[TASK TO CARRY OUT] For this exercise, write out exactly the lines from the line containing "Click the resolution" through the last line of the records, and no other lines.

Data records
--- START ---
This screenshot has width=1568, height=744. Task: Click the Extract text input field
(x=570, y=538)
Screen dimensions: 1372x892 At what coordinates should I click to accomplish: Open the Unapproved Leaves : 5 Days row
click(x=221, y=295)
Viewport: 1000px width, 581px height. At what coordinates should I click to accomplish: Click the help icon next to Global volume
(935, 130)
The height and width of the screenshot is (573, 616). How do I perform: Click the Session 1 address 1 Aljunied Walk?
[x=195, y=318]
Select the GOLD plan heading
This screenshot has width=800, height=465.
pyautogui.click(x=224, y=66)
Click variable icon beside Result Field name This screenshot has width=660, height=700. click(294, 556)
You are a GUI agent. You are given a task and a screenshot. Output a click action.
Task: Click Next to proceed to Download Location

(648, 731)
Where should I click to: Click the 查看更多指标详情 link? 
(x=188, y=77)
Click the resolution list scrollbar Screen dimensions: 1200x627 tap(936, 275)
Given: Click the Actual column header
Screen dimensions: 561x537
--- END ---
[RESULT]
Click the resolution list scrollbar Screen dimensions: 1200x627 tap(936, 275)
Given: Click the Actual column header
Screen dimensions: 561x537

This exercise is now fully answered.